### [EXCERPT]
....

Where transport ships were intercepted on the high seas by the British Royal Navy, those ships that did not sink (many were old and not sea-worthy vessels) were escorted to Cyprus where internment camps were constructed for up to 30,000 detainees. They consisted almost entirely of Holocaust survivors. Funds for maintenance of the camps were taken from taxes collected from the Jewish population of Palestine.
The first camps were constructed by German prisoners of war (POWs). Conditions for POW's were determined by the Geneva Convention; there was no equivalent convention for imprisoned civilians so the German POWs were generally treated far better then the Jews. Use of POWs for construction purposes was eventually halted as it interfered with British de-Nazification programmes (POWs generally concluded that the British were treating the Jews no differently than the Nazis). Jewish inmates did not take the German presence very well either.
Because of pressure from the United States and in response to the recommendations of the Anglo-American Committee of Inquiry, Britain agreed to allow 1,000 Jews a month into Palestine. To reduce pressure in Cyprus (there was fear of a Communist led Cypriot uprising), half that quota, 500 Jews a month, were allowed in from Cyprus. That meant that most Cyprus internees expected to spend a couple of years there before being allowed into Palestine.
In November 1947 the United Nations voted to recommend the UNSCOP plan in Palestine, which called for the establishment of a Jewish state, including a harbor into which Jews could immigrate. Britain refused to implement this point before the mandate ended, leading to accusations that the British government was in contravention of the United Nations decision. The Soviet Union responded to the British failure by allowing Jewish illegal migration to depart from Romania.
Despite donations from Jewish charities in the United States and contributions from the Jewish Agency in Palestine, conditions in the camps were hard. The camps lacked proper supplies of running water, soap, clothes, sheets and there were complaints regarding inadequate food supplies. Most of the inmates were deeply traumatized Holocaust survivors including large numbers of orphan children.
Thanks to British willingness to allow British and American Jewish communities to aid the inmates and limited press access, inmates did not face the kind of viciousness or deprivation associated with Nazi or Soviet concentration camps. Volunteers from Palestine were allowed to live in the camps and these included educators, nurses and doctors. Volunteers were unpaid and generally shared the inmates living conditions, except that they could take occasional holidays while the inmates could not leave.

....

### [COLLECTED MATERIAL]

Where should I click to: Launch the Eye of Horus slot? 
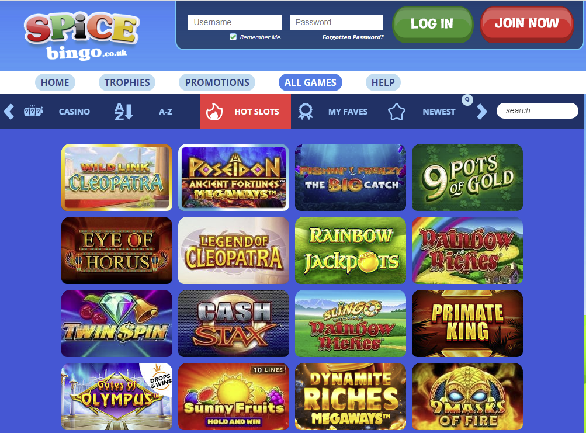(x=117, y=250)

....

### [GIVEN REQUEST 1]
Using the Cyprus camps excerpt above, decide whether each statement agrees with it. Answer yes or no for each and quote the words that decide it.
(a) The first camps were built by German prisoners of war.
(b) Britain agreed to admit 2,000 Jews a month into Palestine.
(c) Volunteers from Palestine who lived in the camps were paid for their work.
### [GIVEN REQUEST 2]
According to the Cyprus camps excerpt above, up to how many detainees were the internment camps built to hold?
### [GIVEN REQUEST 3]
Reproduce the Cyprus camps excerpt above from "In November 1947" to "of orphan children.", with no changes.

### [FINAL ANSWER 1]
(a) Yes: "The first camps were constructed by German prisoners of war (POWs)."
(b) No: "Britain agreed to allow 1,000 Jews a month into Palestine."
(c) No: "Volunteers were unpaid"

### [FINAL ANSWER 2]
Up to 30,000 detainees.

### [FINAL ANSWER 3]
In November 1947 the United Nations voted to recommend the UNSCOP plan in Palestine, which called for the establishment of a Jewish state, including a harbor into which Jews could immigrate. Britain refused to implement this point before the mandate ended, leading to accusations that the British government was in contravention of the United Nations decision. The Soviet Union responded to the British failure by allowing Jewish illegal migration to depart from Romania.
Despite donations from Jewish charities in the United States and contributions from the Jewish Agency in Palestine, conditions in the camps were hard. The camps lacked proper supplies of running water, soap, clothes, sheets and there were complaints regarding inadequate food supplies. Most of the inmates were deeply traumatized Holocaust survivors including large numbers of orphan children.